In the instant case, the defendant presented nothing to rebut the mandatory minimum presumption at the May 19, 2011 habitual offender hearing. In sentencing the defendant to less than the mandatory minimum, the trial court provided no reasons to justify the departure from the sentencing requirements of La.R.S. 15:529.1(A)(4)(a). Nor did it provide any reasons for rejecting the state's motion to correct the illegal sentence filed pursuant to La.Code Crim.P. art. 881.5.
On appeal, the state asserts that we should simply sentence the defendant to twenty years, and cites State v. Bourda, 10-1553 (La.App. 3 Cir. 6/8/11), 70 So.3d 82, writ denied, 11-2122 (La. 2/17/12), 82 So.3d 282, as authority for that position. We find the Bourda decision distinguishable from the case at hand.
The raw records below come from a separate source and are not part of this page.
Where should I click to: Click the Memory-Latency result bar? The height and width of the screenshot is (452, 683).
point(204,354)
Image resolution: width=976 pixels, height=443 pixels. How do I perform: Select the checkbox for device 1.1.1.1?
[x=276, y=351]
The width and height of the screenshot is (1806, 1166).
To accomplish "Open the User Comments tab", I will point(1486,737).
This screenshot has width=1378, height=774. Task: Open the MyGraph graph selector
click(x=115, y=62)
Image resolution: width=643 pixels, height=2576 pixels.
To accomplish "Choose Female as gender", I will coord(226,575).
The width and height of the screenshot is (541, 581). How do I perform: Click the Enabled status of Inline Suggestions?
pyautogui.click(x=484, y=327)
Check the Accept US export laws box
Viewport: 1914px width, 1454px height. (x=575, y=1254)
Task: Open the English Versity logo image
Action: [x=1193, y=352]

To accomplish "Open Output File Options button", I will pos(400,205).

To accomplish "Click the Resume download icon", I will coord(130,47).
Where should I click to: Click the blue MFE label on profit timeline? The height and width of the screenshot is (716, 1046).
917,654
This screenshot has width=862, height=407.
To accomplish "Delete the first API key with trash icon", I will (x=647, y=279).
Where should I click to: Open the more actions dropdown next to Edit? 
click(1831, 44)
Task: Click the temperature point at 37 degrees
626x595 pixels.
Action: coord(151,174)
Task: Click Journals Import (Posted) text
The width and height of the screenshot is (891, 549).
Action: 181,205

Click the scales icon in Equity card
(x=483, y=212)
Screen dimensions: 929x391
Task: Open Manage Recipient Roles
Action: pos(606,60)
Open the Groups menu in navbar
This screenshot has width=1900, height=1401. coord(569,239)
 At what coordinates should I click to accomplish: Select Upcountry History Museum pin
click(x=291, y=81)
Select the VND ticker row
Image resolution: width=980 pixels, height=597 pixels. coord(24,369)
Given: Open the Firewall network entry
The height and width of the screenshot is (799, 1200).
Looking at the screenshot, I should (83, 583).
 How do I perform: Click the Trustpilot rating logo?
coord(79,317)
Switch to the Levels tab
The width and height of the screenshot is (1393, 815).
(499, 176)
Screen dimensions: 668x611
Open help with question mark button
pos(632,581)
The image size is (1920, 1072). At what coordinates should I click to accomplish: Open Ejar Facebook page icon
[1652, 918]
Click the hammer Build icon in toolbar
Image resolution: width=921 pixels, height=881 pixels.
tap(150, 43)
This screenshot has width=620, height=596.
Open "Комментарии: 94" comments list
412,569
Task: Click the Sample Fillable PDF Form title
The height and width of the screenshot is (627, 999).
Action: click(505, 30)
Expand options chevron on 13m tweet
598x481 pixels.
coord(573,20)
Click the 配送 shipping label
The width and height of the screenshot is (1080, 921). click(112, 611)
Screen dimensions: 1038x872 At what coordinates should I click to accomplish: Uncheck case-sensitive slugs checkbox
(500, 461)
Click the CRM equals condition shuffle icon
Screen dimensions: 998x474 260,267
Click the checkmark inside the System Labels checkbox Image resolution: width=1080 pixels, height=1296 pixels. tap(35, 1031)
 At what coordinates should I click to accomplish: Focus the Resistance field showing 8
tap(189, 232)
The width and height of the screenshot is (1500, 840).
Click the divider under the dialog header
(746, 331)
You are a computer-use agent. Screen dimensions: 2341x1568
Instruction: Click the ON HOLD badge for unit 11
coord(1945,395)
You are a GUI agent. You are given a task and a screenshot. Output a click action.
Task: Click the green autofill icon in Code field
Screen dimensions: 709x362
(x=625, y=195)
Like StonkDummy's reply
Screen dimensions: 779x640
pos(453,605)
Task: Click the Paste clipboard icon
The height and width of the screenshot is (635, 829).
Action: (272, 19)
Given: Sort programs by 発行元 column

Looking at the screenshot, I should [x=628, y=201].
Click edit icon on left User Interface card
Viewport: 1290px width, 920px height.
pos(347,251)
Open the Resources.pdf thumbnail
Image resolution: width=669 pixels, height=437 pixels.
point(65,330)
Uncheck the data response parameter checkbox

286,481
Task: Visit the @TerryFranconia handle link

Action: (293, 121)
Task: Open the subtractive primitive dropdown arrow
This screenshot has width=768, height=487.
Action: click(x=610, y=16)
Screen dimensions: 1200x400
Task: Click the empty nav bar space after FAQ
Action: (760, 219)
In Bourda, the defendant was sentenced to an illegally lenient sentence, but the only sentence available to the trial court under La.R.S. 15:529.1(A)(1)(b)(ii) as it read at that time was a sentence of life imprisonment. Thus, finding the record devoid of any evidence which would justify a departure from the single mandated sentence, and rather than reversing and remanding the matter to the trial court in accordance with Johnson, 709 So.2d 672, we vacated the sentence and rendered a sentence of life imprisonment. In the matter now before us, La.R.S. 15:529.1(A)(4)(a) provides a minimum sentence of twenty years.
We also reject the defendant's argument in his brief that the state failed to prove that the ten-year cleansing period of La.R.S. 15A:529.1(C) had not elapsed, and that the trial court failed to enumerate the number of felonies proved by the state when sentencing him. We find that the record before us establishes, without the requirement of additional evidence, that at no time between the defendant's six convictions was there a ten-year cleansing period.
Because the trial court is free to consider any sentence greater than twenty years, but less than life imprisonment pursuant to La.R.S. 15:529.1(A)(4)(a), we find it necessary to vacate the sentence imposed and remand the matter to the trial court with instructions to sentence the defendant in accordance with the requirements of La.R.S. 15:529.1(A)(4)(a).
DISPOSITION
For the foregoing reasons, we vacate the defendant's sentence and remand the matter to the trial court for resentencing consistent with this opinion.
SENTENCE VACATED AND REMANDED FOR RESENTENCING.